Touch and the nervous system
The body kept score, and the body wants to be touched safely again.
Many long-term opioid users have a complicated relationship with touch. Some of us recoil from it. Some of us crave it constantly. Some of us went years without being touched outside of a medical setting. All of those patterns are responses to the same underlying disruption — the part of your nervous system that processes safe touch went quiet alongside everything else.
Touch is one of the fastest ways to regulate the nervous system. A hand on your own chest, a warm shower, a weighted blanket, a long hug with someone safe, a pet on your lap — all of these flood your body with oxytocin and slow the heart rate within minutes. None of them require anyone else's permission or schedule.

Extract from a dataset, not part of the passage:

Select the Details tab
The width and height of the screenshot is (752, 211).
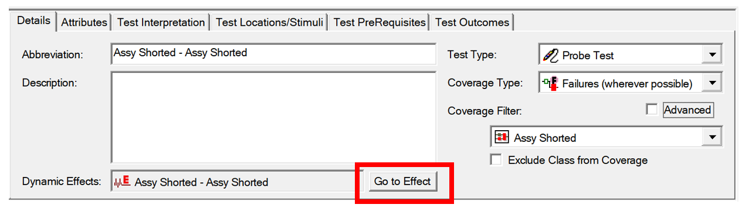pyautogui.click(x=33, y=21)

Start with self-touch because it is the safest. Right hand over the heart, left hand over the stomach, eyes closed, three slow breaths. Hold for sixty seconds. This is not woo. This is a documented vagal nerve regulation technique used in trauma clinics around the world.
When you reintroduce touch with other people, go slow. A hug from a safe person held for at least twenty seconds will do more for early recovery than most one-hour conversations. Tell people you are working on this if you can. Most people will rise to it.
If touch has been a site of harm in your life, none of this is required. You will work that out with a trauma therapist on a different timeline. Self-touch alone is enough for now.
Today's practice
Place your right hand over your heart and your left over your stomach for ninety seconds. Notice what changes.
Reflection
- — Who in my life can I receive a safe twenty-second hug from this week?
- — What does my body do when someone touches my shoulder unexpectedly, and what does that tell me?